§ WORK TO BE COMPLETED: Find the line that holds "Viewport: 983px width, 748px", then repeat it and each line below it word for word through the end of the listing, leaving out pictures.
○ ○ ○ ○ ○ ○ ○
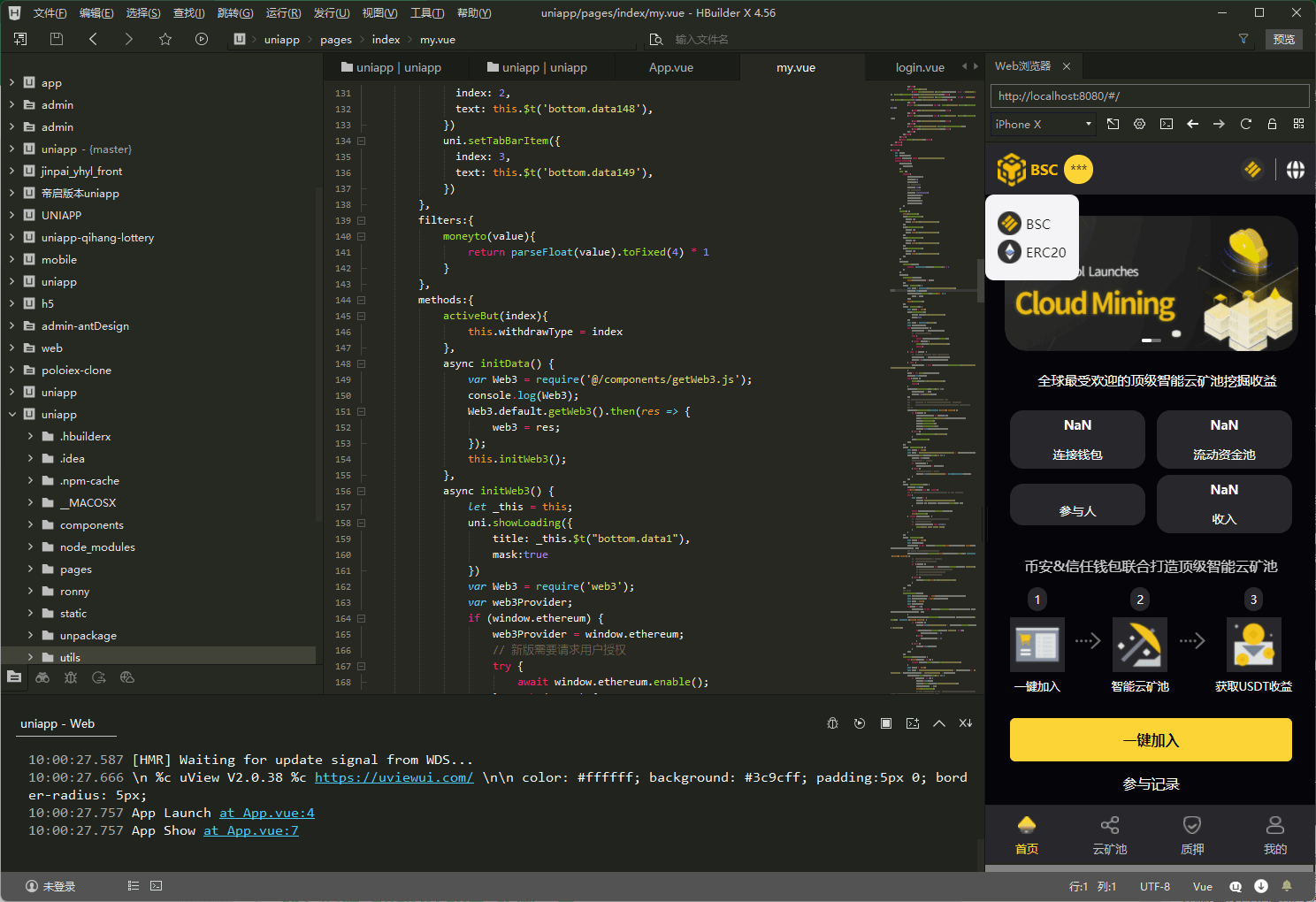
Task: Open the iPhone X device dropdown
Action: pos(1043,124)
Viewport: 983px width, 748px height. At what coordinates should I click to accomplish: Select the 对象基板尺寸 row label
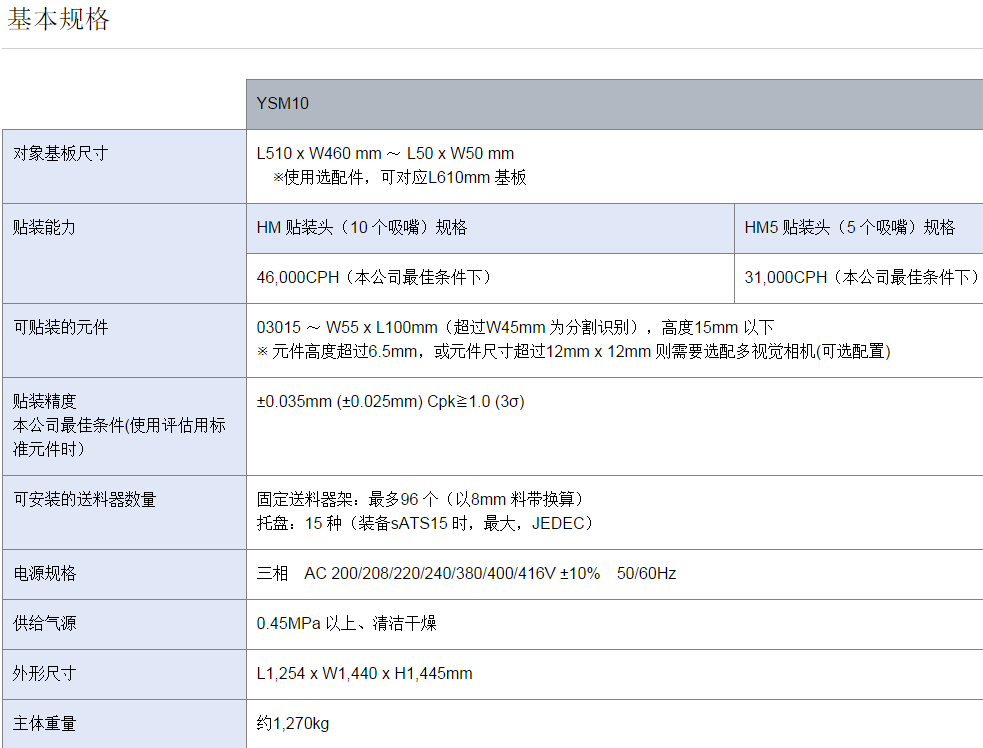pos(61,154)
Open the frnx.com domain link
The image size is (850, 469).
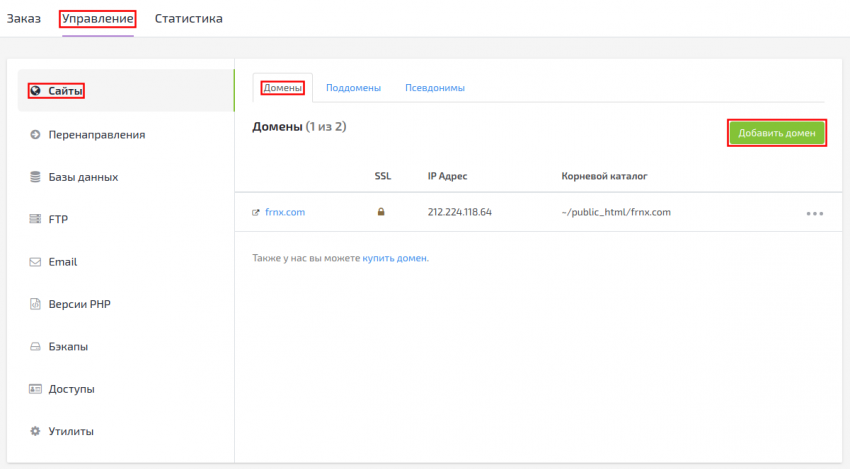[284, 212]
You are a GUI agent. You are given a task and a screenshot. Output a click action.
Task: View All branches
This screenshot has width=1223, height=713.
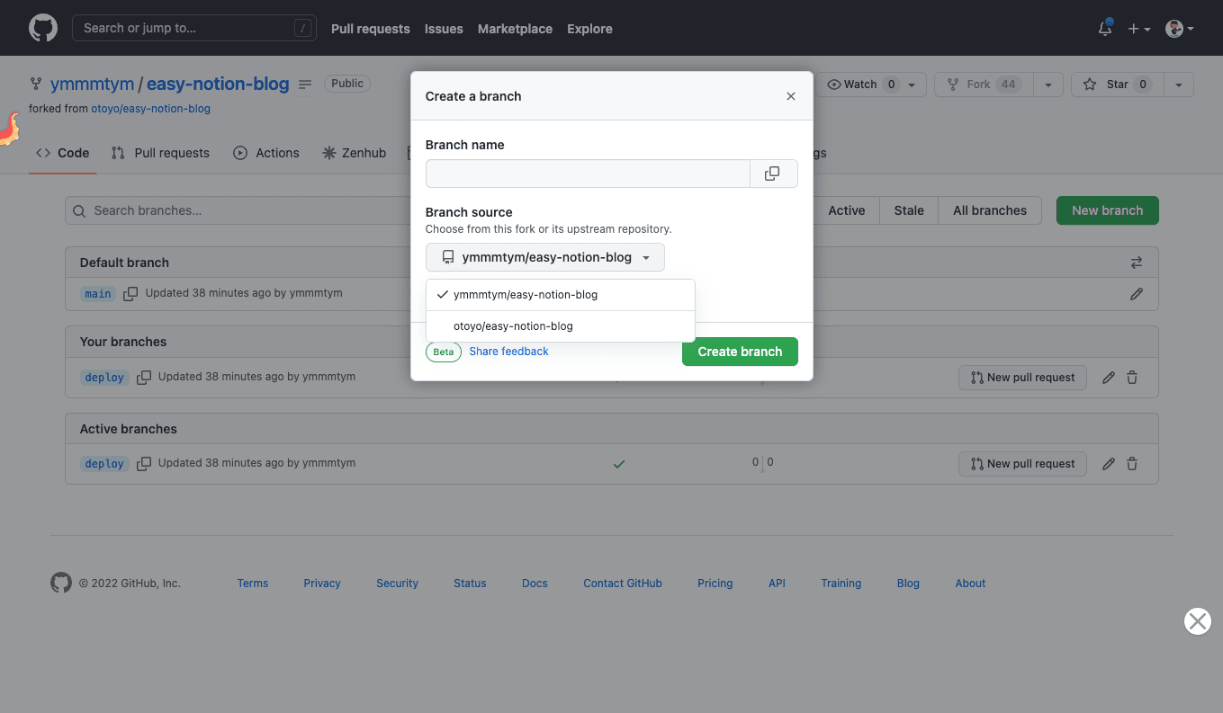pos(989,210)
○ ○ ○ ○ ○ ○ ○
§ WRITTEN SOLUTION:
Viewport: 983px width, 748px height. At what coordinates should I click to accomplish: Select the 对象基板尺寸 row label
pos(61,154)
Open the frnx.com domain link
The image size is (850, 469).
[284, 212]
You are a GUI agent. You are given a task and a screenshot. Output a click action.
Task: View All branches
This screenshot has width=1223, height=713.
pos(989,210)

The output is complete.